The Sun-Fish presented Sammy to the Trunk-Fish, (so named from his
curious shape), and the Trunk-Fish in turn introduced him to the
Globe-Fish and the Porcupine-Fish, and they made him acquainted with
the family of scarlet fish, and some handsome gold-fish. Two of the
gold-fish, called respectively Gay and Gilt, were particularly
friendly to Sammy, who soon found them much more entertaining than the
worthy, but somewhat prosy Pilot.

So, as the days went on, our hero spent more and more of his time in
the company of his new friends, while the Pilot was content, now that
his duty was done, to gossip with the Sun-Fish, or betake himself to
some particularly good feeding ground of which he knew.

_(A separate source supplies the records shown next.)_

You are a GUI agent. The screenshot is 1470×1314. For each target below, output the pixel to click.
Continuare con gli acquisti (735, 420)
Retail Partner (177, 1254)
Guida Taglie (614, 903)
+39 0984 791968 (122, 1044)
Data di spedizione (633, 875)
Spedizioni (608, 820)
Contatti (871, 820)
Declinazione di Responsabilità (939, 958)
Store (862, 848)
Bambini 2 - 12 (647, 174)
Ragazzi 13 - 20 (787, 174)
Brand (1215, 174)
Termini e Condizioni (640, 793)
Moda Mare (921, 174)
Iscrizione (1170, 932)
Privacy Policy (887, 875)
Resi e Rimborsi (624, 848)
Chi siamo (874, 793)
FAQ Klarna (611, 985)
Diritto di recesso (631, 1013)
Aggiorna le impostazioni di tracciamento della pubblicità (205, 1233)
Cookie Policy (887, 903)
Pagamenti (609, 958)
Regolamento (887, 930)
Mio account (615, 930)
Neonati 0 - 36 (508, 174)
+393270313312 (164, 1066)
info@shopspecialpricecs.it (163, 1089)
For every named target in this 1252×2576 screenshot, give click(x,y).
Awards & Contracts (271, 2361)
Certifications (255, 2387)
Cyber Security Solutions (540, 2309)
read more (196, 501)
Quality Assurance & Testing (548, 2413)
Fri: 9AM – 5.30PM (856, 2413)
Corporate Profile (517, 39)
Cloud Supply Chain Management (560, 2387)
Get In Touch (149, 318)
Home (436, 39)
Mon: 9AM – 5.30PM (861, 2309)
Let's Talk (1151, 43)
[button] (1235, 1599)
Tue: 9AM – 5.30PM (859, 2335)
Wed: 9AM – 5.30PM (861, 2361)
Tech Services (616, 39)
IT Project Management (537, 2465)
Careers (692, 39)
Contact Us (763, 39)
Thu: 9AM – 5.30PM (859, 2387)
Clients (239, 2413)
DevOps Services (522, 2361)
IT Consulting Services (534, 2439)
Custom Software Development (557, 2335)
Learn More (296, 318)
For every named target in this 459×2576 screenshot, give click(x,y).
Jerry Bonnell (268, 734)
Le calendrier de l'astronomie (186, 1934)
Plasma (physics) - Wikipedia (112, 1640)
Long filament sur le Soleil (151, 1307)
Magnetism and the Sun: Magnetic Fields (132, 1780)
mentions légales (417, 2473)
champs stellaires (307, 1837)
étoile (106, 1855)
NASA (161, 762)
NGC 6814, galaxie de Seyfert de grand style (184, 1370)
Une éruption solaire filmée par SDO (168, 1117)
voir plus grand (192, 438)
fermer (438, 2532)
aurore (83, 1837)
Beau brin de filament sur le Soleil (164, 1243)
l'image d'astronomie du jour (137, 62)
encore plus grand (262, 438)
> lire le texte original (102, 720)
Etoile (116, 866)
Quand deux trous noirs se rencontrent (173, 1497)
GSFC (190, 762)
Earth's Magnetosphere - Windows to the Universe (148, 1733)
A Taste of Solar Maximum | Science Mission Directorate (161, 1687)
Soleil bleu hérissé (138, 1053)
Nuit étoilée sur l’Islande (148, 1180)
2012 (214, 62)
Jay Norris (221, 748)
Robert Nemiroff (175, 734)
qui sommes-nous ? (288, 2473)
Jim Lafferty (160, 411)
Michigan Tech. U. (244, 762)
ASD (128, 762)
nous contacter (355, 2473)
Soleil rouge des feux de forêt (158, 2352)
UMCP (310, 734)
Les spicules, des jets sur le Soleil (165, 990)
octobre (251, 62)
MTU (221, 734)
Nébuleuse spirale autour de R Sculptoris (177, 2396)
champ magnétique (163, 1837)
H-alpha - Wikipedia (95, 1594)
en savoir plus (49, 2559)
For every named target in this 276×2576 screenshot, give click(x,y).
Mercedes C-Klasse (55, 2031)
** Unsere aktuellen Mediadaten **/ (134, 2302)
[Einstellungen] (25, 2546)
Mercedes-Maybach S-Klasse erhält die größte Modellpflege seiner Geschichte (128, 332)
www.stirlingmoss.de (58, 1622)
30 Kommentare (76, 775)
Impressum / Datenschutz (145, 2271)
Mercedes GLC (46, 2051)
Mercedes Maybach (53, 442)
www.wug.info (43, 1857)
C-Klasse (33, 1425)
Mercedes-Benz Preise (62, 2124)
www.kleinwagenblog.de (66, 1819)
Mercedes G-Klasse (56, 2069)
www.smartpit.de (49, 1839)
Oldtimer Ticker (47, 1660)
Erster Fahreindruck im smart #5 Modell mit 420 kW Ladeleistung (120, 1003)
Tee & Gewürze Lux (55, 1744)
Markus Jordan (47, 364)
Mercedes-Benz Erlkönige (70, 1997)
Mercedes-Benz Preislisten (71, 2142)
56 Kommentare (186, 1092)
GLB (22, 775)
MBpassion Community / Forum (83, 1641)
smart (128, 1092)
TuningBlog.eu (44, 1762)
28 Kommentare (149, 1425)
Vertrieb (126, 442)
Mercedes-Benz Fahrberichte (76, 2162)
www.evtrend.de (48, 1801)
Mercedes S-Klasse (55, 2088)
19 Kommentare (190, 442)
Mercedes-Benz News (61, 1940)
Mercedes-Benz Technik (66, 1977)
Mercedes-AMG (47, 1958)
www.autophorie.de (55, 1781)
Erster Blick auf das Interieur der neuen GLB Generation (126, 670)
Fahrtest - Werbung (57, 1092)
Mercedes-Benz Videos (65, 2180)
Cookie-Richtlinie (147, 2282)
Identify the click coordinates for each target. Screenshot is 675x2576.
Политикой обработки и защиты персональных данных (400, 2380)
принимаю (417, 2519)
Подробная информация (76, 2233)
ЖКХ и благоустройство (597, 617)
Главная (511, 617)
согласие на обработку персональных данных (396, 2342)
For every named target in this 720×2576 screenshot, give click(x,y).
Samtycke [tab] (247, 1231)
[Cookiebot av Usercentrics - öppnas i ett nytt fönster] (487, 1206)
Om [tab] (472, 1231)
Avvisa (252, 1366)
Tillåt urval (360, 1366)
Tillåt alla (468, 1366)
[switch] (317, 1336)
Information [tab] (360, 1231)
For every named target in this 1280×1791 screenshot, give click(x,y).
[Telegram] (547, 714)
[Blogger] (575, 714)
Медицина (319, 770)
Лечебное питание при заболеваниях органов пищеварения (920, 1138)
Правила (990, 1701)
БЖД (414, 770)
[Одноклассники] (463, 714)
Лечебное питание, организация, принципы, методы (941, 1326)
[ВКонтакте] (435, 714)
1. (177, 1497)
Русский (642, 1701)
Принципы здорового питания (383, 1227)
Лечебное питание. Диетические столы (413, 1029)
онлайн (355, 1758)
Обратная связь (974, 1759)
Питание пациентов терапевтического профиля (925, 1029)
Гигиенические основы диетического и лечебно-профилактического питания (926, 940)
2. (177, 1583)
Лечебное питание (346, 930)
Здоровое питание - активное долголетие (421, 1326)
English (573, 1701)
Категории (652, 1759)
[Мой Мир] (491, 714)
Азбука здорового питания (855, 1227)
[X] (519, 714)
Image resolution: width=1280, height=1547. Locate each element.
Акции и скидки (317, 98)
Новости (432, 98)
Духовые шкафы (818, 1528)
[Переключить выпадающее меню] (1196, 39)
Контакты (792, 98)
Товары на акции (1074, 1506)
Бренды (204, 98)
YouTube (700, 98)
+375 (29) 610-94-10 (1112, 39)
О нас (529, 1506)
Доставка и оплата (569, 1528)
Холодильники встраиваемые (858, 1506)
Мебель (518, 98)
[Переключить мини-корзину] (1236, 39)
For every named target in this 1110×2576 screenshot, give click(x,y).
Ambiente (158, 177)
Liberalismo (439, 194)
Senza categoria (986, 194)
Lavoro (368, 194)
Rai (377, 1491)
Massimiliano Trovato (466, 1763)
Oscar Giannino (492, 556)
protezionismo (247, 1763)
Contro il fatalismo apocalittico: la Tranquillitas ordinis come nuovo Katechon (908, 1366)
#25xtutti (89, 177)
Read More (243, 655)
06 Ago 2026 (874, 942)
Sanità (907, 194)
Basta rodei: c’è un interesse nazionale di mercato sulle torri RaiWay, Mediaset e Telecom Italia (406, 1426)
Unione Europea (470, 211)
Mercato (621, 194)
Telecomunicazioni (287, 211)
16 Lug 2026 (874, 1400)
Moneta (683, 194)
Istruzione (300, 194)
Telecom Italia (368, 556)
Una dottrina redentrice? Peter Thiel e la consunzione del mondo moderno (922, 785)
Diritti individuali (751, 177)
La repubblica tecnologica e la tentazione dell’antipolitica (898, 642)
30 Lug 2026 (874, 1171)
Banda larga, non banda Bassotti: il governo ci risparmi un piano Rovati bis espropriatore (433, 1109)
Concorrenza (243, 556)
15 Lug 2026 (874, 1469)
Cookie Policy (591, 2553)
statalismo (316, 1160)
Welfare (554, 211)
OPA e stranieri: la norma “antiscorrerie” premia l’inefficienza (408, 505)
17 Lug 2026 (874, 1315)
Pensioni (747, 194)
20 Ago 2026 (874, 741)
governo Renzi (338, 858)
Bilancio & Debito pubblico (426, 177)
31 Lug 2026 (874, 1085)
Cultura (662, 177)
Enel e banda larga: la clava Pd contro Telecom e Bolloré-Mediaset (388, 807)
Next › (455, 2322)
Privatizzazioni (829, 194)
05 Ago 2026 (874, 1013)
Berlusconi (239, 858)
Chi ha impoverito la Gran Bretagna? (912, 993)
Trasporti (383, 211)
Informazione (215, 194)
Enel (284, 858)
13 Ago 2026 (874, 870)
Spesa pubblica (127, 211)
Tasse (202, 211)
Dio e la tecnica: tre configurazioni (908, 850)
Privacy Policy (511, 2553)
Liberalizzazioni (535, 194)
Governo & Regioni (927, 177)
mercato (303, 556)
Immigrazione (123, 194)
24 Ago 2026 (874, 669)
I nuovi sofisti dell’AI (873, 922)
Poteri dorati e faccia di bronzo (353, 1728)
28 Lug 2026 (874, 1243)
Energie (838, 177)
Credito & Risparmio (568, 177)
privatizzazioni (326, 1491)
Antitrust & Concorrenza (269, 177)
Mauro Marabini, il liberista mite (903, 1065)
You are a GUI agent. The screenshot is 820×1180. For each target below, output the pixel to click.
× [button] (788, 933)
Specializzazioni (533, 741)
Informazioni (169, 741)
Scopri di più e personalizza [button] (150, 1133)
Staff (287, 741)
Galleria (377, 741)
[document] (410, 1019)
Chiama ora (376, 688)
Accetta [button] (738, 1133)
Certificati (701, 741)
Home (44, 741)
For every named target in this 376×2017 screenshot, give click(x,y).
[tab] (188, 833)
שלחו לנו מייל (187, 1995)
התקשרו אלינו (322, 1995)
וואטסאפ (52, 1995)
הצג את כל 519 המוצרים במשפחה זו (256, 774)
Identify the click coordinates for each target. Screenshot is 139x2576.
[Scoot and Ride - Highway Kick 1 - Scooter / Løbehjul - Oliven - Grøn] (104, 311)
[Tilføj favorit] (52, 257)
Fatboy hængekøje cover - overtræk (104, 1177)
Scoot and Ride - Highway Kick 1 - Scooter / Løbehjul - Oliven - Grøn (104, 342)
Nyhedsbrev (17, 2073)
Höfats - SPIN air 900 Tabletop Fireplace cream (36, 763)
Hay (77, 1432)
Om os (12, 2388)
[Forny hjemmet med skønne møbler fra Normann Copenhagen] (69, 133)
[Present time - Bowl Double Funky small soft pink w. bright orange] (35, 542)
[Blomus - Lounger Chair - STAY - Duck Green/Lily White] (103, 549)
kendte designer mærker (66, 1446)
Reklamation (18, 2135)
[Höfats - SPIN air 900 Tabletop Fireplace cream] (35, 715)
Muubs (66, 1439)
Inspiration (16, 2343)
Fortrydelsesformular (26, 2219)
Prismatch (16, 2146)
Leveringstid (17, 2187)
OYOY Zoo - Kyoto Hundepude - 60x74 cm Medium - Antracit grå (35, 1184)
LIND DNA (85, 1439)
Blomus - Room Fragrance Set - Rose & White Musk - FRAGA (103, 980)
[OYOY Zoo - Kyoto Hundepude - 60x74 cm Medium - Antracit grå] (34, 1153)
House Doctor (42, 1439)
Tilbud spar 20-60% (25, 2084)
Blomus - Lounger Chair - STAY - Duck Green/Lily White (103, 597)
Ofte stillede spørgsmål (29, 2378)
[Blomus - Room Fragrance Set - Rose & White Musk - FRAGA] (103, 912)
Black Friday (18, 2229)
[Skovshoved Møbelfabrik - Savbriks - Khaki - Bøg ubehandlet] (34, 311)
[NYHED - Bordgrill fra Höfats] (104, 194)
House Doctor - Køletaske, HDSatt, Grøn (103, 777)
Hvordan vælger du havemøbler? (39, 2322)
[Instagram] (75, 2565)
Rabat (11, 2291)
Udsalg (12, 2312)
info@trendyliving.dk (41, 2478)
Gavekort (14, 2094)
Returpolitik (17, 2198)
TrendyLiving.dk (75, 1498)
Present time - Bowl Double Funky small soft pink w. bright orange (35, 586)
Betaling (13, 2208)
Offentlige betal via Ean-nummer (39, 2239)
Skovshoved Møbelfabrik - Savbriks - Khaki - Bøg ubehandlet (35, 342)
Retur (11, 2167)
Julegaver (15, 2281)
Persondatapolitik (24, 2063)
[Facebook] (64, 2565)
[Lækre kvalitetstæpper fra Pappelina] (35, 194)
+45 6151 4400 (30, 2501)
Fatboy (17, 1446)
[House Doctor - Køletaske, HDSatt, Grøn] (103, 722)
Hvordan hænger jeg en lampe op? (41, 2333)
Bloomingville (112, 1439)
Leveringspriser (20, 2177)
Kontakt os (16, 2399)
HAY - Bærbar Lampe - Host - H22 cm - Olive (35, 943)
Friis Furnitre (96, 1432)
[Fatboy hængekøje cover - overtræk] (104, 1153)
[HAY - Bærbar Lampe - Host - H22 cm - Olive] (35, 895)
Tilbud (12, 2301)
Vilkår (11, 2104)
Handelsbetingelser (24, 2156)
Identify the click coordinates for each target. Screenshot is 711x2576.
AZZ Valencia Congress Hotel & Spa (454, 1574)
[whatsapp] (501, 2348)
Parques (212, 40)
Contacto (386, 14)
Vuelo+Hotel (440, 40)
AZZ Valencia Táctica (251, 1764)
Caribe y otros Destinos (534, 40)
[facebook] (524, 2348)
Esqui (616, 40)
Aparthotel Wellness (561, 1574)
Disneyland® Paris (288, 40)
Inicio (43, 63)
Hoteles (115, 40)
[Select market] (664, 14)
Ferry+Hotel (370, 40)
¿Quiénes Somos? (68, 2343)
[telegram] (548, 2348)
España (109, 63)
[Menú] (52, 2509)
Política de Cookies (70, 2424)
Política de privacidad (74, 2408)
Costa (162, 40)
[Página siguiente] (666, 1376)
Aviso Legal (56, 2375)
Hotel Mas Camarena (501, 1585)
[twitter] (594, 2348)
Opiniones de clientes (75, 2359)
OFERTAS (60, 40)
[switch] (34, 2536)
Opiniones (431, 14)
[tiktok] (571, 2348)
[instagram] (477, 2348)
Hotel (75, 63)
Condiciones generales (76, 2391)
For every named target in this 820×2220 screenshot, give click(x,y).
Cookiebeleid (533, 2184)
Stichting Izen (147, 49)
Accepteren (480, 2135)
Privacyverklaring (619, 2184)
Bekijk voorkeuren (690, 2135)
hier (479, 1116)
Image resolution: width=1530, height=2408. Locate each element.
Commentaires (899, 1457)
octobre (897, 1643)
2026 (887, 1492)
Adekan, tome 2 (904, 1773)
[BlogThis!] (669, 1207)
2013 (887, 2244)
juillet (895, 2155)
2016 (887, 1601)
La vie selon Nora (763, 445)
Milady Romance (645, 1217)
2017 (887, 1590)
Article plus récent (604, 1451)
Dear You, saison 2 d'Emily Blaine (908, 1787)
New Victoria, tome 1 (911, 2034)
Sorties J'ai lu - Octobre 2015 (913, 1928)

Coral-Land
abounded in quantities of good things such as fishes love, and Sammy
soon grew fat, for Gay and Gilt were much less greedy than the Pilot,
and always shared their meals evenly with their friend. It did not
take him long to learn what to enjoy and what to avoid, both in the
way of food and acquaintances, and he found it a most useful form of
knowledge.

Thus he learned to beware of the graceful jelly-fishes who were
constantly to be met floating about, their long tentacles streaming
behind, and their umbrella-shaped disks expanding and contracting as
they swam, for he knew that the Jelly-Fish was a cousin of the
Sea-Anemone, and that its tentacles could sting most unpleasantly. So
he admired them from a distance, and very beautiful they were,
especially at night, when their gleaming phosphorescent bodies lighted
up the darkness of the sleeping Lagoon.